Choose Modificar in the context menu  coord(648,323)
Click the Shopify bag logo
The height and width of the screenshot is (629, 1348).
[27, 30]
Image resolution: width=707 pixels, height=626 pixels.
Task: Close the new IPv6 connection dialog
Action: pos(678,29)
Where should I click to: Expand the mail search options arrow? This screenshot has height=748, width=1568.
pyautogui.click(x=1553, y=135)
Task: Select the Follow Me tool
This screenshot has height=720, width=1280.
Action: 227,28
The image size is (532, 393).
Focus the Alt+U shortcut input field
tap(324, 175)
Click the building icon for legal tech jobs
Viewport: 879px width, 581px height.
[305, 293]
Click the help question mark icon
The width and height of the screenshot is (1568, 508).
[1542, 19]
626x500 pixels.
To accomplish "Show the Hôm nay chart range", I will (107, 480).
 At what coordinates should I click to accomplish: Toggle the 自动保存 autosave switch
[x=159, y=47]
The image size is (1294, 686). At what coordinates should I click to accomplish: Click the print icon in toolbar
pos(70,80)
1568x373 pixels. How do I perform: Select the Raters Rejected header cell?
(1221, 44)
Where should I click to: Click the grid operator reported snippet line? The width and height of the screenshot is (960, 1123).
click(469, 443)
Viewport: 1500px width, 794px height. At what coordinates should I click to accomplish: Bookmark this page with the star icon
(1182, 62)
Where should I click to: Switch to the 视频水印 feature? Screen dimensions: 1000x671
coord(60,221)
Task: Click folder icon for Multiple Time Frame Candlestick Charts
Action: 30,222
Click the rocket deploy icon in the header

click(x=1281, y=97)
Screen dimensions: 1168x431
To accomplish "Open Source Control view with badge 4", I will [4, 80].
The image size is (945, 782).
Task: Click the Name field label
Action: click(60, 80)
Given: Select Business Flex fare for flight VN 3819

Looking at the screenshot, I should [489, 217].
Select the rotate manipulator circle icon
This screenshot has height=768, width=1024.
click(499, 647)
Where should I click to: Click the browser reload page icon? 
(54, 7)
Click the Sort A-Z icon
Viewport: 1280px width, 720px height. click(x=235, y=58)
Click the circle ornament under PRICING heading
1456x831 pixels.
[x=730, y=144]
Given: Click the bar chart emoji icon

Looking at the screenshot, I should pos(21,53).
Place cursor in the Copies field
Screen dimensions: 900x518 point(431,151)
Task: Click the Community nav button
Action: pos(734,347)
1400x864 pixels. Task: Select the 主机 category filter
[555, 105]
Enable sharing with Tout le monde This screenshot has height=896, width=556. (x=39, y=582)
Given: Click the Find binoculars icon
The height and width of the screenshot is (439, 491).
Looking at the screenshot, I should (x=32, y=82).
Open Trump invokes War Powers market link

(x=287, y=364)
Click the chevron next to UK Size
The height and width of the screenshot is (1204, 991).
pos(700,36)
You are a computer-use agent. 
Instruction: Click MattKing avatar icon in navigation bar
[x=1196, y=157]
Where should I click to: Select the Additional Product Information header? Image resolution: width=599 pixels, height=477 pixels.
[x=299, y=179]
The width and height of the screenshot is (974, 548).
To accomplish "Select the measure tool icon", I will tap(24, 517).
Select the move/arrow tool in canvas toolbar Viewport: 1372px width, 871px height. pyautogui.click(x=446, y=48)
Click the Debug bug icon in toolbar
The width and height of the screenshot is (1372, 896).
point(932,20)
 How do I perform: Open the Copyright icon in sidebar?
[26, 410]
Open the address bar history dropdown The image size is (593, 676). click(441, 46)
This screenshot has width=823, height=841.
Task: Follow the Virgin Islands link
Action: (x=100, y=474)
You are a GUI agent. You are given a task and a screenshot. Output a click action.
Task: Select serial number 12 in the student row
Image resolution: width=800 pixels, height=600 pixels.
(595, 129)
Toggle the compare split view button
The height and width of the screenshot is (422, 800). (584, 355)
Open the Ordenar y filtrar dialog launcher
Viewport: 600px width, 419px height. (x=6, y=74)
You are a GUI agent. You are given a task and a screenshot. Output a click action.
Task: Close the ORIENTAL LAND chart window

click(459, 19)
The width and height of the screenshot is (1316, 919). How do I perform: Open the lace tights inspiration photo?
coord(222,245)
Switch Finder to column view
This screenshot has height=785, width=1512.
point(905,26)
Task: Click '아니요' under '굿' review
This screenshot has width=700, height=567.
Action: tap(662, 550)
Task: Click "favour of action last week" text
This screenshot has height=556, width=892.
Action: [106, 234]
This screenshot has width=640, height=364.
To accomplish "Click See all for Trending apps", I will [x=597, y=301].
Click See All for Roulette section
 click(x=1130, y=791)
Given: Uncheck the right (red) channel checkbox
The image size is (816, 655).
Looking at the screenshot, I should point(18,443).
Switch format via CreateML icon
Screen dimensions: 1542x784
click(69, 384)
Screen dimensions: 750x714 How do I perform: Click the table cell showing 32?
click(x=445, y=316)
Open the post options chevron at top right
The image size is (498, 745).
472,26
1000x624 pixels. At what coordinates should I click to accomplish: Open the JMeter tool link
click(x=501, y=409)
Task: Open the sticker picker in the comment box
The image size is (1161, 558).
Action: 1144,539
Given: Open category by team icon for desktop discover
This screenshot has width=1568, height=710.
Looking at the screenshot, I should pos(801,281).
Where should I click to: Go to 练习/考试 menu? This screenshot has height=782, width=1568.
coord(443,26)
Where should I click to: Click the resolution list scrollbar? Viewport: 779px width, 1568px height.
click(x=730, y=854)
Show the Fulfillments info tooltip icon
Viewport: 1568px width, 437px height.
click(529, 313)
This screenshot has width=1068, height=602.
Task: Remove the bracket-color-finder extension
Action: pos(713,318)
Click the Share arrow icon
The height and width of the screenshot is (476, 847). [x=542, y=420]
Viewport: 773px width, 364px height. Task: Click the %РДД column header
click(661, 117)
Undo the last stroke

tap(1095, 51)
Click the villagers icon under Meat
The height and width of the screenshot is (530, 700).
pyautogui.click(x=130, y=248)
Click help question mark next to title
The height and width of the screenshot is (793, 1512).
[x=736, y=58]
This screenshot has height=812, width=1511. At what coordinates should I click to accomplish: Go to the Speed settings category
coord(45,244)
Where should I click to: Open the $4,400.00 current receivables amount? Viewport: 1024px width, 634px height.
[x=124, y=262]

-*-*-

### Exercise instructions
Rewrite the stretch of entries from the line containing "Toggle the compare split view button" through the line containing "click(x=1130, y=791)", changing "Trending apps" to "Popular apps" and leaving everything else as it is.

### Correct response
Toggle the compare split view button
The height and width of the screenshot is (422, 800). (584, 355)
Open the Ordenar y filtrar dialog launcher
Viewport: 600px width, 419px height. (x=6, y=74)
You are a GUI agent. You are given a task and a screenshot. Output a click action.
Task: Close the ORIENTAL LAND chart window

click(459, 19)
The width and height of the screenshot is (1316, 919). How do I perform: Open the lace tights inspiration photo?
coord(222,245)
Switch Finder to column view
This screenshot has height=785, width=1512.
point(905,26)
Task: Click '아니요' under '굿' review
This screenshot has width=700, height=567.
Action: tap(662, 550)
Task: Click "favour of action last week" text
This screenshot has height=556, width=892.
Action: [106, 234]
This screenshot has width=640, height=364.
To accomplish "Click See all for Popular apps", I will [x=597, y=301].
Click See All for Roulette section
 click(x=1130, y=791)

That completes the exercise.